Азадан, предводитель хазар-ловцов, говорил Гаведдаю:
– Мне не нравится эта женщина! В нее будто вселился злой дух.
Горбатый Гаведдай тоже видел, что со смоленской княжной не все в порядке. Она ничего вокруг не замечала, была как околдована, а ее мерцавшие желтым светом глаза казались пустыми.

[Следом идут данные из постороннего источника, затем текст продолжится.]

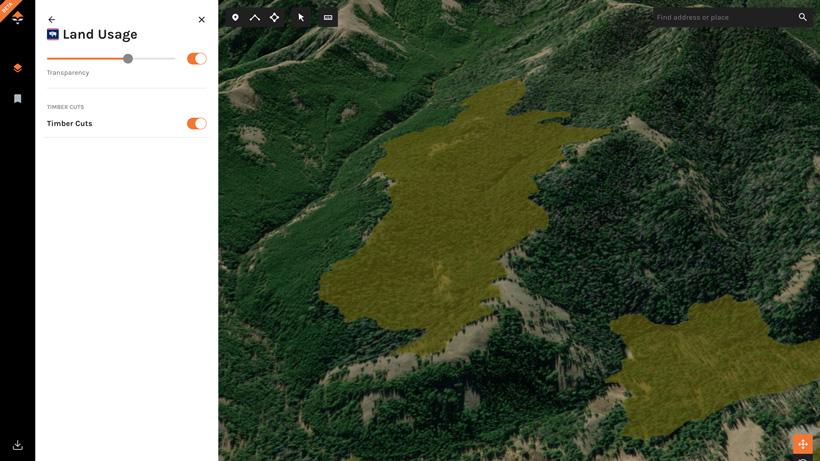Click the download icon in sidebar
The height and width of the screenshot is (461, 820).
(x=17, y=445)
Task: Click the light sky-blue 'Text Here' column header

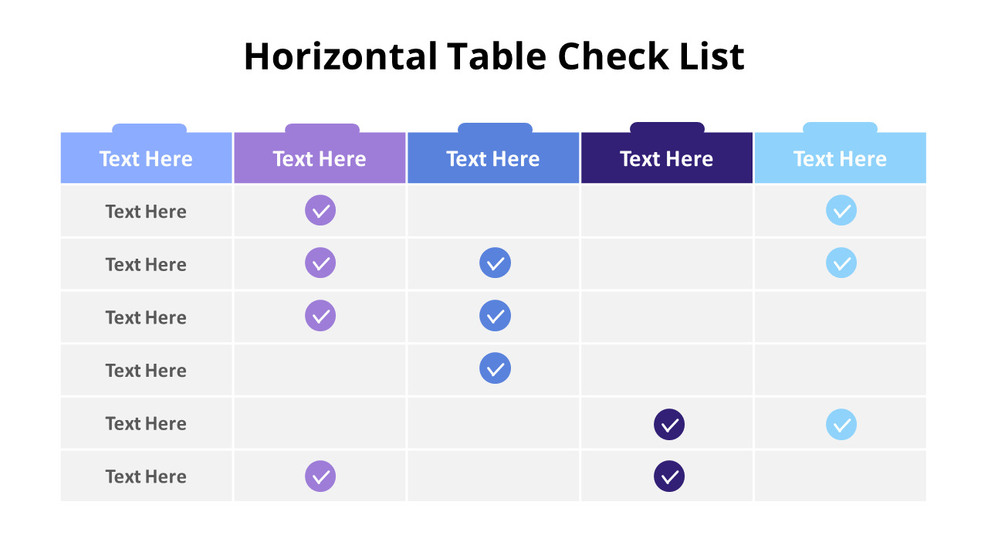Action: point(840,159)
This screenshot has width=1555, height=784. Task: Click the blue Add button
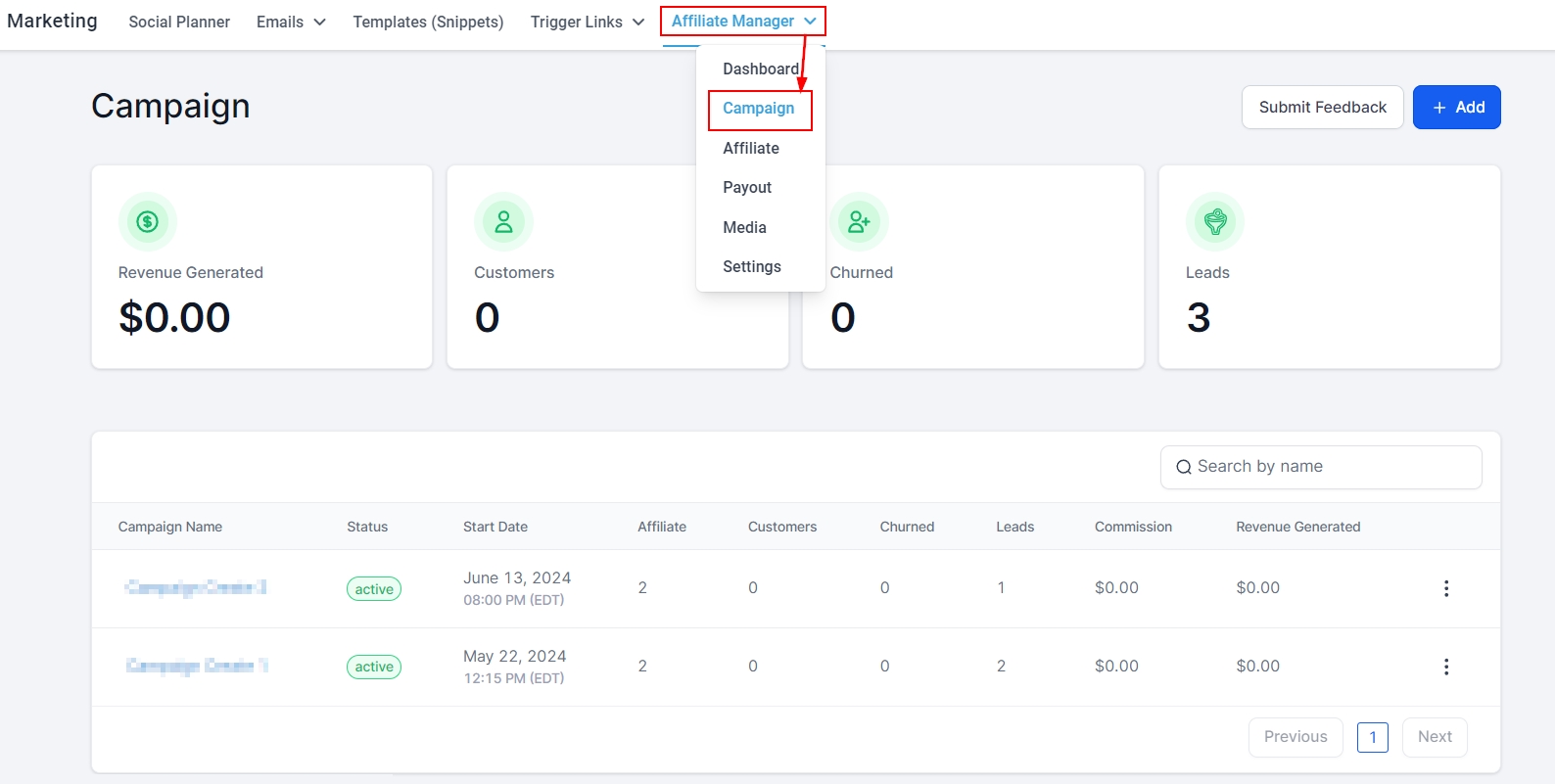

Когда ее кормили, она, не замечая того, жевала, когда поили – глотала, когда выводили из лодки или сажали в седло, молча подчинялась, но делала все, словно находясь под мороком. Пожалуй, с ней было даже меньше хлопот, чем с иными пленниками. Тех пришлось связать по двое за шеи, подгонять ударами кнутов и окриками. Жадный Азадан готов был увести почти всех пленных, попавшихся во время набега на Ростов, но потом все же выбрал только более пригодных, отделавшись от слишком маленьких детей и пожилых. Но и с такой оравой людей пробираться через болота и чащи было непросто. К тому же они все время ожидали погони. И хотя Усмар успокаивал, говоря, что ведет их таким путем, где их не скоро отыщут, Гаведдай понимал, что там, где прошло столько народу, следы обнаружатся очень быстро. Вся надежда была на мурому, которым щедро заплатили, пообещав к тому же наградить пленными, если они проведут их к реке. Ах, скорей бы! Там их ждут большие струги, специально предназначенные для перевоза рабов, там есть и торговцы из Булгар,[103] поспешившие сюда в надежде на дешевый живой товар.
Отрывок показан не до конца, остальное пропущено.